FNOMCeO: proteggere gli operatori sanitari

Ill.mo Presidente del Consiglio dei Ministri Sen. Giuseppe Conte

Ill.mo Ministro della Salute On. Roberto Speranza

Ill.mo Ministro dell’Interno Dott.ssa Luciana Lamorgese

Ill.mo Ministro della Giustizia On. Alfonso Bonafede

Ill.mo Presidente della Conferenza delle Regioni Dr. Stefano Bonaccini

Ill.mi Assessori alla Salute delle Regioni

la drammatica scomparsa, avvenuta ieri mattina, del Presidente dell’Ordine provinciale dei medici chirurghi e degli odontoiatri di Varese, Dott. Roberto Stella, che ha lasciato un vuoto incolmabile sia sotto il profilo affettivo che professionale, ci ha portato a convocare in videoconferenza, proprio nella stessa giornata, il Comitato Centrale della FNOMCeO dal quale sono emerse una serie di gravi situazioni che vedono coinvolta tutta la professione medica in questo momento di emergenza sanitaria e che vorremmo porre alla Vostra attenzione.

Da tutte le parti d’Italia giungono segnalazioni sulla gestione dell’attività di assistenza resa difficile dalla carenza di dispositivi di protezione individuali da parte dei medici che operano sia nei reparti ospedalieri che sul territorio come medici convenzionati.

Vorremmo far rilevare che in molte zone il numero dei medici infettati sta diventando significativo. Da segnalazioni giornalistiche, in Lombardia vi sarebbero centinaia di professionisti della salute contagiati e nel bergamasco il numero dei medici infettati ha superato le 50 unità. Tale grave situazione non può che compromettere l’efficacia dell’assistenza sanitaria, resa ancora più drammatica dalla carenza di medici.

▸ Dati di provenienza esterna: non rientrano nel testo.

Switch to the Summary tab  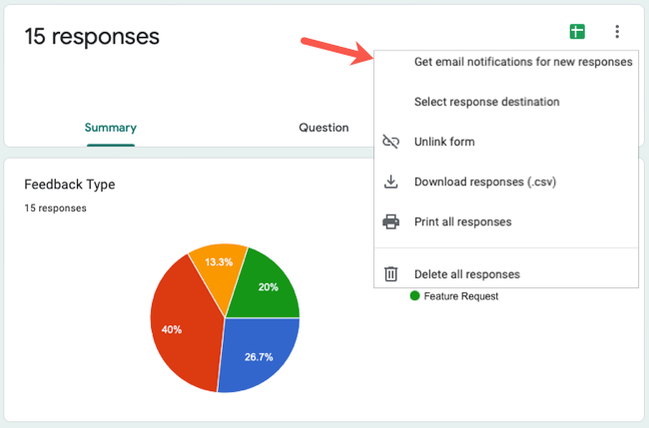coord(110,128)
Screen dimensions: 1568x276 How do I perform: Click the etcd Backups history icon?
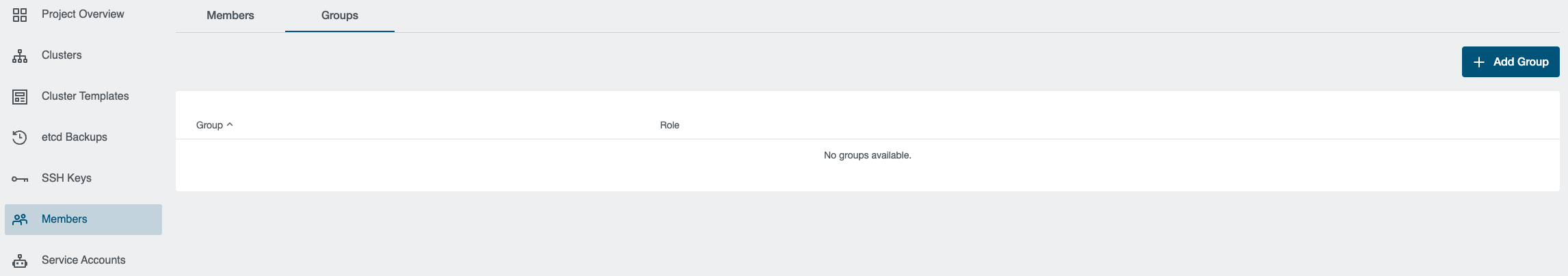(20, 137)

I medici contagiati devono essere considerati “super diffusori” di malattia nei confronti di una popolazione particolarmente fragile quali sono i cittadini che si rivolgono al servizio sanitario.

Tra le strategie che hanno portato a contenere la diffusione dell’infezione del virus in Cina è stata individuata quella di limitare i “super diffusori”. Per questo Vi invitiamo a una particolare attenzione alla sicurezza del personale sanitario, al fine di non rendere inefficaci tutte le misure fino ad ora adottate dal Governo e dalle Regioni.

La persistente mancanza di dispositivi individuali riguarda anche i liberi professionisti medici e odontoiatri che svolgono una parte fondamentale nel servizio di assistenza ai cittadini. Pertanto, questa Federazione, qualora il Ministero della salute lo ritenesse utile e necessario, dà la propria disponibilità a organizzare la distribuzione dei presidi sanitari di protezione individuale, attraverso gli Ordini provinciali.

Ulteriore disagio provoca l’incertezza delle modalità di distribuzione dei DPI nel timore che gli stessi possano essere distribuiti non a coloro che rispondono ai requisiti di necessità ma sull’onda emozionale di proteste ed atteggiamenti intollerabili, o ancor peggio, possano essere sottratti fraudolentemente dai posti di lavoro.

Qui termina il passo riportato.